There are three exposure categories based on an HCP’s contact with a COVID-19 patient: (1) high-risk; (2) medium-risk; and (3) low-risk. The category varies, depending on whether the COVID-19 patient was wearing a mask, whether the HCP was wearing appropriate PPE, and the length of exposure.

a.) Continuity of Patient Care

As the outbreak continues, hospitals should work with their local public health authority to establish a realistic, reasonable policy for protecting patients and HCP while ensuring continuity of care. The CDC notes that hospitals may need to allow asymptomatic HCP with exposure to a COVID-19 patient to continue working when staffing options are exhausted, and provides some guidance:

  • The HCP should report temperature and absence of symptoms prior to each shift.
  • The HCP should wear a facemask while at work for 14 days after the exposure, if there is a sufficient supply of facemasks.
  • If the HCP develops symptoms of COVID-19, even mild symptoms, they must stop performing patient care services, notify their supervisor, and leave.

Ultimately, hospitals must use their clinical judgment in conjunction with the CDC’s guidelines to assign risk levels, which are one factor to consider in determining whether an employee should return to work. This is a fluid process and the one-time assignment of a risk level does not permanently determine whether the HCP will continue to work. Re-exposures are likely and staffing needs vary by shift, so whether a certain staff member should return to work must be reevaluated each shift.

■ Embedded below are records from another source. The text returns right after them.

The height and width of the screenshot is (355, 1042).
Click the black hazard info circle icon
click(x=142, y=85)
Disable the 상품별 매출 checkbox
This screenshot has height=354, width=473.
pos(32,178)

Hospitals should consider several factors when evaluating whether the HCP in question should return to work: hospital need, time since last exposure, type of patients treated, and the nature of contact with COVID-19 patient. These factors will evolve as we learn more about the virus and which factors are most significant will also depend on the healthcare setting.

b.) Precautions to Protect HCP

To protect HCP and ensure sufficient available staff to treat patients, hospitals should also consider taking precautions prior to even encountering a COVID-19 case. For example, hospitals should considering providing patients with masks who present to the ED with signs and symptoms of respiratory illness. If the patient is wearing a mask, then the risk category will be lower for HCP encountering the patient, even without all of the recommended PPE. Hospitals may also consider requiring its HCP to wear eye protection in addition to masks when encountering patients with symptoms of respiratory illness, even if eye protection is not ordinarily required.

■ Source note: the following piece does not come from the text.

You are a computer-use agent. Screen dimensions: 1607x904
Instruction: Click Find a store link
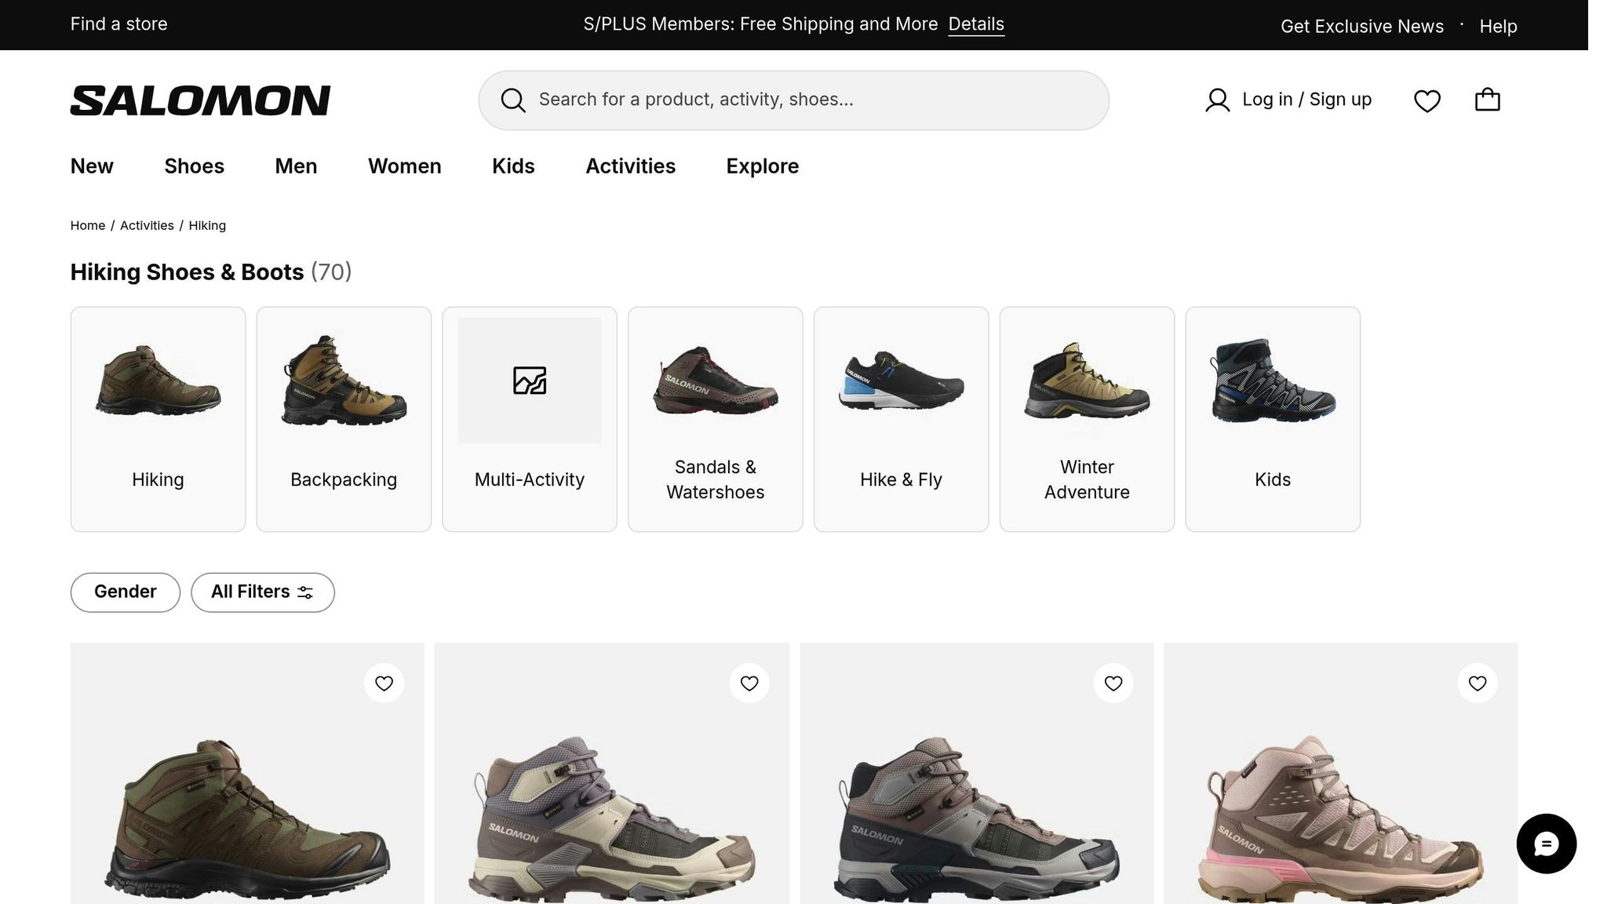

c.) Identifying HCP Most At-Risk

In preparing for a disruption in staffing due to COVID-19, hospitals should consider the HCP most likely to encounter risky exposure because of their job duties and make arrangements to supplement those positions. The CDC elevates the risk category for extensive body contact with a patient, like rolling the patient. Patient care technicians are routinely in close contact with patients for prolonged periods as they assist patients with personal hygiene and grooming, and take vital signs. Likewise, radiology technicians performing portable x-rays will necessarily come into prolonged, close contact with the patient while positioning for x-ray. The CDC also elevates the risk category if the HCP performed or was merely present for a procedure likely to create more respiratory secretions, like sputum induction or nebulizer therapy. Respiratory therapists are likely to encounter higher risk exposure.

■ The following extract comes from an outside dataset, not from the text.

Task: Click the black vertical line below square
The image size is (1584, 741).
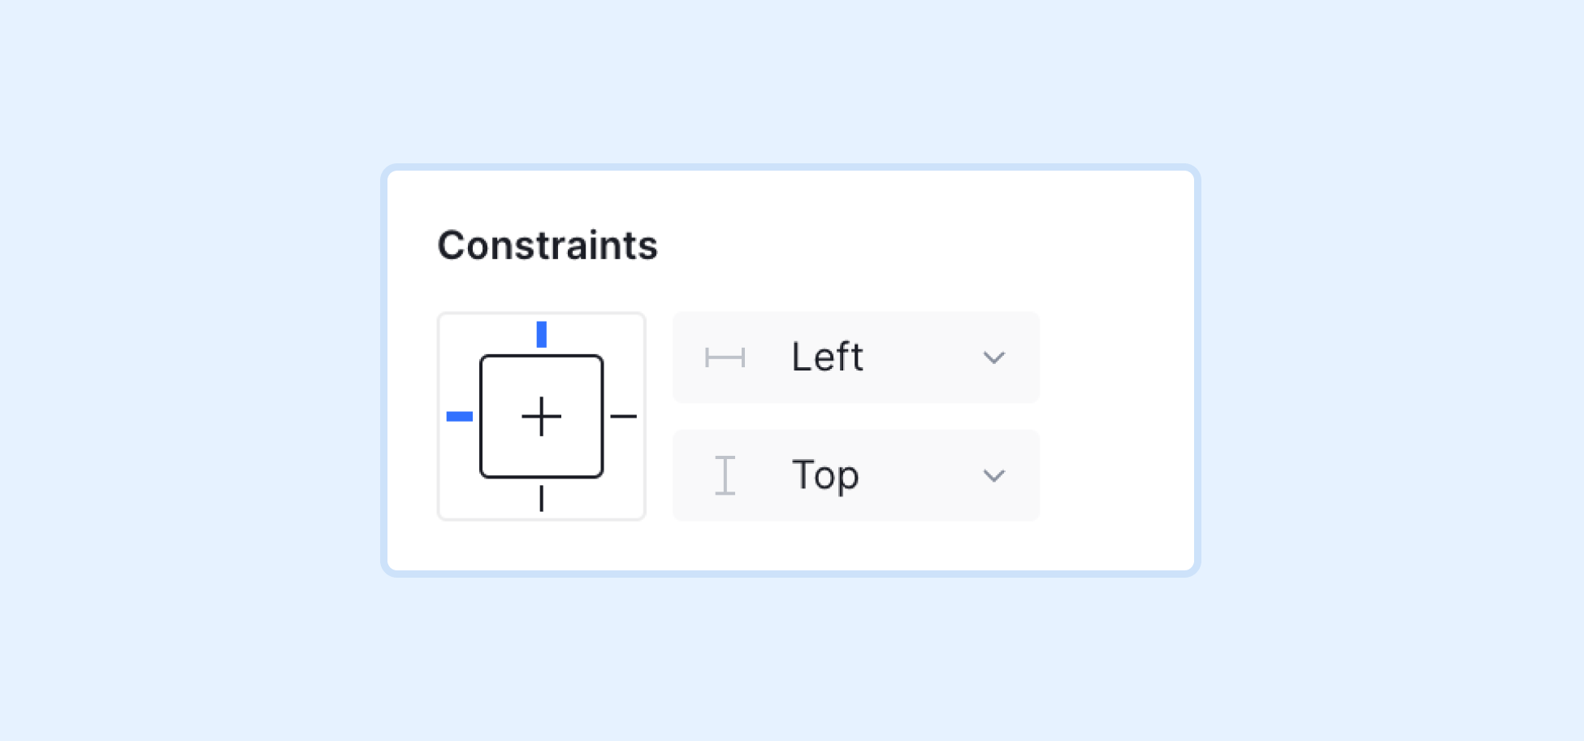Action: [542, 498]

With this knowledge, hospitals should reach out to staffing agencies or find other avenues to supplement their ancillary staff. Further, ancillary staff generally are not confined to one part of the hospital and perform services across all types of patients. Hospitals will have to use their clinical judgment to determine in conjunction with their local public health authority how to balance the protection of patients and HCP while ensuring that services are provided to patients in need.